Sunday, July 22nd, 2007

calcars.jpgPlug-ins are on the way! We’ve said it many times, but then we aren’t the world’s leading auto maker. The Christian Science Monitor reports:

Toyota’s revelation Tuesday that it will develop a new “plug-in hybrid” - which uses a wall socket at night to charge and relies on an electric motor to go many miles before sipping any gasoline - could presage a major shift in automotive technology, some industry analysts say.

Detroit’s Big Three have each said the technology is being looked at - after years of outright dismissal. But Toyota’s announcement was more significant because the company is presumed to have the technology to actually bring such cars to market, they say….

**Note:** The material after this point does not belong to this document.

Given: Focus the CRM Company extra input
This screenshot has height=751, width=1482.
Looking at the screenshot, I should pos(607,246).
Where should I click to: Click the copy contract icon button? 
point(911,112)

On Tuesday, the president of Toyota’s North American subsidiary, Jim Press, said the company is looking at developing a plug-in vehicle that can “travel greater distances without using its gas engine.” The technology would “conserve more oil and slice smog and greenhouse gases to nearly imperceptible levels”

The later claim assumes, of course, the electricity is greenhouse-gas free, which it will have to be if we are to avoid catastrophic global warming (though even running on current grid electricity, a plug in is much cleaner than a regular car).

Looks like we may have a race for the first practical, consumer plug-in between Toyota and G.M.